Him: The story of Noah’s flood is a myth. I can see no evidence on Earth for a global flood. It’s unscientific.
Me: I see. What is your degree in?
Me: I love geology.
Him: It is pretty cool.
Me: So you know what sedimentary rock is, I assume.
Him: Sedimentology, certainly. Sedimentary rock are rocks formed the by deposition of material in bodies of water.
Me: So water is the mechanism by which sedimentary rock is formed.
Me: So, what percentage off the surface is sedimentary rock?
Him: Well over 75%.
Me: And the other 25%?
Him: Well, the remaining 25% are igneous and metamorphic rocks, but even they are likely ruptures, up-thrust through previous sedimentary layers in later ages.
Me: So, these igneous and metamorphic formations pushed up through or erupted over sedimentary formations?
Him: In some cases, yes.
Me: How much of the world is covered in water?
Him: Over 75% of the world is covered in water.

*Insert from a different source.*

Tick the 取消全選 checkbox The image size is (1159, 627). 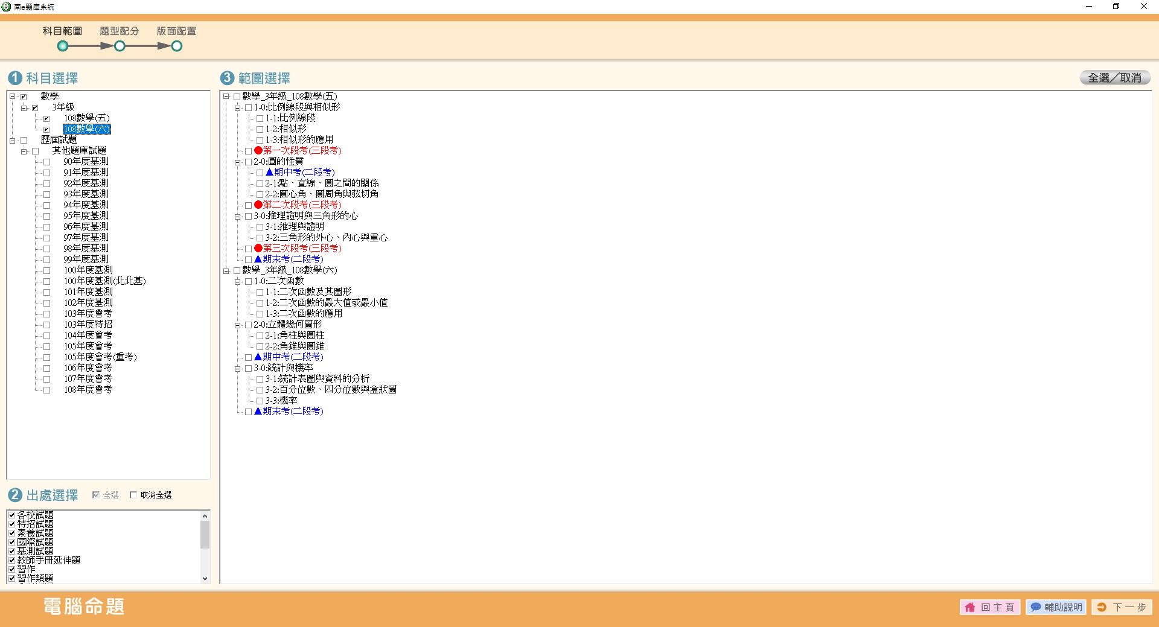click(x=133, y=495)
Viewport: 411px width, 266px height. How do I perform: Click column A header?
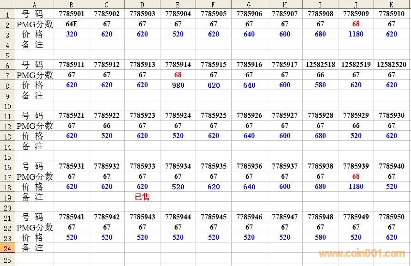pos(35,5)
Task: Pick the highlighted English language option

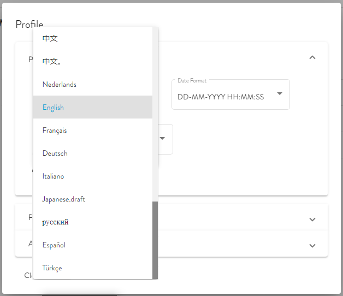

Me: So, just to make sure I understand your point: on a world that still has 75% of its surface covered in water… and of the 25% that is dry land, 75% of that surface area is covered in sedimentary rock—rock laid down in great bodies of water—you still can’t see any evidence for a world flood? Taken together, on a planetary surface that has 93.75% of its surface directly formed by water, the idea of a world flood is “unscientific”. You choose to affix your skepticism to a mere 6.25% of igneous and metamorphic land formations, which even you admit may have pushed up through sedimentary formations—right? Is that what your PhD in geology taught you—to bank on 6.25%?
He didn’t say anything for the rest of lunch.